The cab dropped me off at a nearly empty parking lot, but I immediately recognized Jake’s Mercedes that he was still driving from the last time I was here. This place wasn’t as bad as I thought it would be. Not that I had imagined anything awful, but considering the area, I was unsure what I’d be walking into. Seeing it now, I felt stupid for being so concerned.
There was a two-story brick building with a small sign above the door that read ‘Office.’ From here, I could see out into the beautiful, rolling water of the Atlantic. It didn’t look like Jake had many boats docked here, but maybe that was on purpose. One large yacht seemed to have the whole place to themselves.
I couldn’t help but notice a huge black and gray building sitting in the middle of one of the bays, and my first thought was that it was a kind of boat mechanic place or something like that. Not being overly familiar with how marinas worked or what they really did day-to-day, I figured that I’d get Jake to explain it to me later.
As I got closer to the office, I could see that no one was inside of the room. The stairs leading up to the second floor had a chain across them, and I did know enough to know that this was an unwelcome “stay out” sign. So much for going that route.
Well, I was here, so I was going to make the best of it. I started walking out toward the piers with the roped-in walkways, grateful that I’d come dressed comfortably. Sneakers, shorts, and an oversized graphic tee made me feel right at home here. Of course, I’d left all of my luggage back at the hotel and had brought seemingly half of my closet with me. I had no idea how long I was going to be in Miami, and I needed to arrive prepared.
I heard a large metal gate or door opening behind me, so I turned to see the side of the black and gray building being slid open. And there was Mr. Jake Header. My smile must have grown twice the size because I wa
s feeling so nervous at just seeing him again. I started walking back to where he was, wondering what I was going to say when I got there.

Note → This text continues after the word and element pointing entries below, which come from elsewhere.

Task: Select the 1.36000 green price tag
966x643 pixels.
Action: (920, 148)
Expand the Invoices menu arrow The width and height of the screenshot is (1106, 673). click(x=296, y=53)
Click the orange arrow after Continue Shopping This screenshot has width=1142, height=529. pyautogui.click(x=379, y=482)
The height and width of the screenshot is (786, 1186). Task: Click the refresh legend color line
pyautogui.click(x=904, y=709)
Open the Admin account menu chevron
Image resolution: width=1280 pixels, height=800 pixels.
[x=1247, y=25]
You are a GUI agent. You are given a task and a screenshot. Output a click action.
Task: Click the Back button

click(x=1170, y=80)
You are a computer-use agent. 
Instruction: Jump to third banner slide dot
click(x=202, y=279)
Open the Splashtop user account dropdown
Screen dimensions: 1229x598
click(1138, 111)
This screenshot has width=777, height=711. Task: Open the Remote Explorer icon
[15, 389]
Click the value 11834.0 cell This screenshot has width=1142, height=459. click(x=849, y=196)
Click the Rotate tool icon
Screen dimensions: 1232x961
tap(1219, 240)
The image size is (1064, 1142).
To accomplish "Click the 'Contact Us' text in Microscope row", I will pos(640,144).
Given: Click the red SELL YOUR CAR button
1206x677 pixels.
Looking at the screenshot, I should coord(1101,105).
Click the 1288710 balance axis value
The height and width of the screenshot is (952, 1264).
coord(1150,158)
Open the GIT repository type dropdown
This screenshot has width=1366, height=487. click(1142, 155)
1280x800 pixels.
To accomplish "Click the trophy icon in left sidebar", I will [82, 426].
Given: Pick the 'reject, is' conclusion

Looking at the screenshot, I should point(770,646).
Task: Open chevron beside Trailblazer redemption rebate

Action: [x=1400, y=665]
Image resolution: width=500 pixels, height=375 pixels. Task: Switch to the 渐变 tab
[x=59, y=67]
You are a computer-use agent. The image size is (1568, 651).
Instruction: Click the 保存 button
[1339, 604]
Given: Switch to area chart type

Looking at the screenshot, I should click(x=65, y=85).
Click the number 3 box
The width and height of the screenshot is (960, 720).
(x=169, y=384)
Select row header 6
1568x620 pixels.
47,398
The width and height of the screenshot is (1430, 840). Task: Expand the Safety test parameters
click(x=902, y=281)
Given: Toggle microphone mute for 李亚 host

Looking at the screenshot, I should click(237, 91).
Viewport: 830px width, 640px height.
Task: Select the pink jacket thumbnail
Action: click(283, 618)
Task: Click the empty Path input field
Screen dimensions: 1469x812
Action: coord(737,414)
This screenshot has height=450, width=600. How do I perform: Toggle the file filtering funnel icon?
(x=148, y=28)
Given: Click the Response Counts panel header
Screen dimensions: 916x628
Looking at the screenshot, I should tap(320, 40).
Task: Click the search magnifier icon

I’d be lying if I said that I hadn't rehearsed this a bit. It had been a few months since we’d seen one another, and emails, phone calls, and texts just didn’t have the same feeling once we reached a certain point. So yeah, I had maybe gotten a little speech or ice breaker line ready, but now, looking at him, I couldn’t remember a single word of it.
Jake just so happened to spin around, checking over his shoulder for something, when he saw me. It embarrassed me to admit it, but my heart kind of skipped a beat when I connected with those green eyes. He stopped what he was doing and gave me the biggest smile. Then he started walking toward me.
We met up halfway, and before I knew it, we were in each other’s arms, and I was kissing him. Once I realized what I had done, I pulled myself away and tried to apologize.
“Sorry, heat of the moment kind of thing there,” I mumbled.
“Don’t apologize to me. That’s the best hello I’ve gotten in a while.” Jake grinned at me, and I couldn’t help but return it full force. I was just so happy to see him again.
“You look good.” I was hoping that was a little more normal thing to do. And he did, dressed in a heather red tee-shirt and a pair of old jeans. “I guess that Miami’s been working out for you, huh?”
“It has, for the most part,” he answered coyly. I could tell that my sudden appearance was baffling to him, but I hoped in a good way. “So, what brings you here, Eve, and why didn’t you call? I could have planned a big airport reunion or something like that.” He was still cheerful, and I knew that he would never have done anything even remotely like that, but it was cute of him to say so.
“Well, I wanted to surprise you,” I admitted. “And I didn’t know how long some of my other stuff was going to take this morning, so my ETA was, let’s just say, fluid.” While I was ecstatic to see him, I wasn’t exactly here only to see Jake. I was actually in Miami on a job. “Um, because I’m sort of here on a work thing.”